There is, though, another highly plausible interpretation of these events, one that suggests that the industry is even now doubling down on its commitment to the deeply racist “anti-racism” of the far left in ways that bid fair to add wide new vistas for industry losses.

You see, the immigrant basketball player so roughly used by his opponent was a white immigrant from Slovenia who was called a “bitch-ass white boy” by a black opponent. The “hurler” of “slurs” apologized; ESPN remained mute. Fear arises that ESPN is not relaxing its racial hyperfocus, but deploying it in unidirectional – and therefore incontrovertibly racist – ways. Concern grows sharper given Disney’s easy treatment of the other two employees. The first is Jemele Hill, who was once suspended at ESPN for throwing around Nazi references, but just recently went unchastened for calling the United States and its history and people morally comparable to that of Nazi Germany. And the “suspended” employee was histrionically woke talk-show host Jimmy Kimmel, who has worn blackface on ABC’s air in the recent past, but was apparently subjected to nothing more than a summer vacation for his sin, and is now back at work at ABC.

All of these details should and will attract the attention of both investors and current employees. (While the example here is Disney because it is so involved throughout the industry, the analysis applies equally to most big entertainment and former news outlets.) The metric by which to judge developments will be Disney’s workforce changes in coming months. The company “furloughed” vast numbers of workers in response to the lockdowns, while other industry players have shed waves of employees permanently. Suspicions are strong that Disney will follow suit soon. When it does, will it sack the SJWs who are killing its business, or will it fire on other grounds?
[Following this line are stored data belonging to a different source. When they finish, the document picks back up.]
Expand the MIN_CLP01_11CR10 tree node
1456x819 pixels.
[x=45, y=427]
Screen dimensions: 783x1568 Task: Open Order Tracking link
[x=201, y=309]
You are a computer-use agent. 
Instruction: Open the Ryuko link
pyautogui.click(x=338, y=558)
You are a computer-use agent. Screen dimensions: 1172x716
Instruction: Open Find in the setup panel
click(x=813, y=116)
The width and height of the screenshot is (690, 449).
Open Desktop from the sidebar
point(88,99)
Investors should take that as an indication of whether the company and the industry still care about profits. Employees should watch for deeply personal reasons. If the SJWs remain while those who are not tanking the company are dismissed, the now-former employees should investigate further. Are there racial or other surface-characteristic disparities in the dismissals? The industry has seemed determined to conduct – to flaunt – a pattern and practice of discriminatory behavior against the groups the fetid left disfavors. This makes it legally vulnerable if the firings’ characteristics resemble its racist predilections. And this should give investors even greater ground for careful scrutiny. If the current industry players really do intend to conduct collective ritual suicide, wise investors will want to be well away.

Scott Shepard is a fellow at the National Center for Public Policy Research and Deputy Director of its Free Enterprise Project. This first appeared at Townhall Finance.